Dataset entries
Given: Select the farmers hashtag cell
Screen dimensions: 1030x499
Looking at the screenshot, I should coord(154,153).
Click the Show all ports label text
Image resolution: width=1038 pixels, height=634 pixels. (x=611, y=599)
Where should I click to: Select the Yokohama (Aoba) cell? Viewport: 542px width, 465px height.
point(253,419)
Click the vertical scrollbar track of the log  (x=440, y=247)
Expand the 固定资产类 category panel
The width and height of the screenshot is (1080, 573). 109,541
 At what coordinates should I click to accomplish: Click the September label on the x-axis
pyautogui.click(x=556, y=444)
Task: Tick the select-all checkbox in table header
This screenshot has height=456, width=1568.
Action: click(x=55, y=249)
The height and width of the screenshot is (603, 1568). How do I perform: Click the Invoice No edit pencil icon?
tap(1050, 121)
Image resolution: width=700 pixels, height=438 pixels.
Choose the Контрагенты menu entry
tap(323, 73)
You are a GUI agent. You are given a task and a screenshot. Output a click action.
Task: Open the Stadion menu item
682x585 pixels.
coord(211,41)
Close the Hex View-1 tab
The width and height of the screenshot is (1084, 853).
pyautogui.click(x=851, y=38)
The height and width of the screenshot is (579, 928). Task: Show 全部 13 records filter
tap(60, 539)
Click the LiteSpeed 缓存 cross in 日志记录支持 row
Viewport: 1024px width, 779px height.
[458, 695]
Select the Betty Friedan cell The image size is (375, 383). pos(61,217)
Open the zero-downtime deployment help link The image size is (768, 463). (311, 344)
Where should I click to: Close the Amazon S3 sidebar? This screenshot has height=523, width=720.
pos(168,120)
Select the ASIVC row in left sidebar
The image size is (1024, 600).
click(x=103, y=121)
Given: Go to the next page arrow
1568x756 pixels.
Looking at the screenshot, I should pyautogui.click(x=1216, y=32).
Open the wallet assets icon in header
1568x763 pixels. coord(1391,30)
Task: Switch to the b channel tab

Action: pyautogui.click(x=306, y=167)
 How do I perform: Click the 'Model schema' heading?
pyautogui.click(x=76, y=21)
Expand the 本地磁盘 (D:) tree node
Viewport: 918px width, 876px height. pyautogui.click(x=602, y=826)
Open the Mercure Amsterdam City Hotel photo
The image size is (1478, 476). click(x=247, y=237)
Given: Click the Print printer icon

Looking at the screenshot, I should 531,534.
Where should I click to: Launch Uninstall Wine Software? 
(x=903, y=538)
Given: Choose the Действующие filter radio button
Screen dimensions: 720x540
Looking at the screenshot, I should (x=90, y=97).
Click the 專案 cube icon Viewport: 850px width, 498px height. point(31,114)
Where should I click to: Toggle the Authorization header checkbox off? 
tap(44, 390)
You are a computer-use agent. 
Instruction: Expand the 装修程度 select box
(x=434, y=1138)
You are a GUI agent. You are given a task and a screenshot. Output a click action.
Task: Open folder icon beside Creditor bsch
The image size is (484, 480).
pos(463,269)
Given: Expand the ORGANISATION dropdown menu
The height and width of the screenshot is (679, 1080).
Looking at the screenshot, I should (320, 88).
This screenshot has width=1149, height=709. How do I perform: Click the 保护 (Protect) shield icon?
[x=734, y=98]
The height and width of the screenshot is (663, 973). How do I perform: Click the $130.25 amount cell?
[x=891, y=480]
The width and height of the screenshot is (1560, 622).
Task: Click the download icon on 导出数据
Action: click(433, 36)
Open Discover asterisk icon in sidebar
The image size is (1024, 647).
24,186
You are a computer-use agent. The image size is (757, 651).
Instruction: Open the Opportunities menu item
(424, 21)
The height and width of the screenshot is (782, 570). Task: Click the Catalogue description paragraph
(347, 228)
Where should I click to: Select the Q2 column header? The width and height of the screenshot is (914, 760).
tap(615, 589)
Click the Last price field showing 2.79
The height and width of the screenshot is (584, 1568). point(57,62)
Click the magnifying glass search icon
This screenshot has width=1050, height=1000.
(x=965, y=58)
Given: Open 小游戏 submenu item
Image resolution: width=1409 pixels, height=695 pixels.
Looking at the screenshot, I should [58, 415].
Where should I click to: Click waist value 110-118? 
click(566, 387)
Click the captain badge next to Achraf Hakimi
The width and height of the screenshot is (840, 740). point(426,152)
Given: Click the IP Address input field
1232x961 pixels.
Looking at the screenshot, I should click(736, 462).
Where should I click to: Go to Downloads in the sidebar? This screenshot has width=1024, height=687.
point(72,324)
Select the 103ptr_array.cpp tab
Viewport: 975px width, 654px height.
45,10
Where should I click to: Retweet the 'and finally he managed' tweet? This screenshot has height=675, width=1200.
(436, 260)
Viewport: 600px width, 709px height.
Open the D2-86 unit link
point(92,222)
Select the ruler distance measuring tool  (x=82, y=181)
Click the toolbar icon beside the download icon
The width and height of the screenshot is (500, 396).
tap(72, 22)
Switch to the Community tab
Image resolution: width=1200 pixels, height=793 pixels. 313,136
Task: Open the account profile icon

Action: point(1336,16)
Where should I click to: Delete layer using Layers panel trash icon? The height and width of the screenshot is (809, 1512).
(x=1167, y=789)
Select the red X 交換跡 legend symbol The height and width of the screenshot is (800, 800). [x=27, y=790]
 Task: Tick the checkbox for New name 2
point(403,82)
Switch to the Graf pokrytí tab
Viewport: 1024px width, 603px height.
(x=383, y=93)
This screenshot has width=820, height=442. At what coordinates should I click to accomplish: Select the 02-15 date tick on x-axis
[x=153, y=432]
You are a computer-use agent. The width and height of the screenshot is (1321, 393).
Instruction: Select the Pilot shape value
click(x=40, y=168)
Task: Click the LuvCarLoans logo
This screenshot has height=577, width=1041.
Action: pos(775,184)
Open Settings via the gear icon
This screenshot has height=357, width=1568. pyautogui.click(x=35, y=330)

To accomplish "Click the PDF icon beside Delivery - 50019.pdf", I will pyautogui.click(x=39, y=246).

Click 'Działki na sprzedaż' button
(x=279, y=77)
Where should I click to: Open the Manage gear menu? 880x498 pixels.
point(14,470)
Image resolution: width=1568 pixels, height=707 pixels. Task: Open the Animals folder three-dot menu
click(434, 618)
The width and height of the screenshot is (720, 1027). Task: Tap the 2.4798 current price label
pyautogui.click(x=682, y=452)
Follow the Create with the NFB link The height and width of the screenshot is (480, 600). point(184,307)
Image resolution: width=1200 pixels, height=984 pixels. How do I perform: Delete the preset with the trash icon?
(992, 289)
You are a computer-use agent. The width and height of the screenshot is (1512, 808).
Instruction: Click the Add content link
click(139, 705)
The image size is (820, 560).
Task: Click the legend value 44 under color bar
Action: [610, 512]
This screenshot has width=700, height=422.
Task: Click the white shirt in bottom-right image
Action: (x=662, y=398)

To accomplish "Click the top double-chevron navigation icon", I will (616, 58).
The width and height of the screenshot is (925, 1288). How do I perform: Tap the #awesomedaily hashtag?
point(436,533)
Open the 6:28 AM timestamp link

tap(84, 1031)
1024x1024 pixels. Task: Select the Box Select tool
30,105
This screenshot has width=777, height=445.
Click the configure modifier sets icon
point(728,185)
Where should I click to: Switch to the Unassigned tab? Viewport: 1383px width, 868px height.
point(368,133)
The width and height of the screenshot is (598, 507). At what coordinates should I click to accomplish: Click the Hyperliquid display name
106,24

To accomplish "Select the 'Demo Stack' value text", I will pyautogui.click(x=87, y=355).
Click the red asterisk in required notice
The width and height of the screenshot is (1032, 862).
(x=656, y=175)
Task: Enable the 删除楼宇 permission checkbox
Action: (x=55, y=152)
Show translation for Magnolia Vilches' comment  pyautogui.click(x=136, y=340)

**Goal of the exercise:**
Print, please, the lines above from the very first through the one that holds "Task: Tick the select-all", both included, word for word and with nothing else.

**Solution to the problem:**
Given: Select the farmers hashtag cell
Screen dimensions: 1030x499
Looking at the screenshot, I should coord(154,153).
Click the Show all ports label text
Image resolution: width=1038 pixels, height=634 pixels. (x=611, y=599)
Where should I click to: Select the Yokohama (Aoba) cell? Viewport: 542px width, 465px height.
point(253,419)
Click the vertical scrollbar track of the log  (x=440, y=247)
Expand the 固定资产类 category panel
The width and height of the screenshot is (1080, 573). 109,541
 At what coordinates should I click to accomplish: Click the September label on the x-axis
pyautogui.click(x=556, y=444)
Task: Tick the select-all checkbox in table header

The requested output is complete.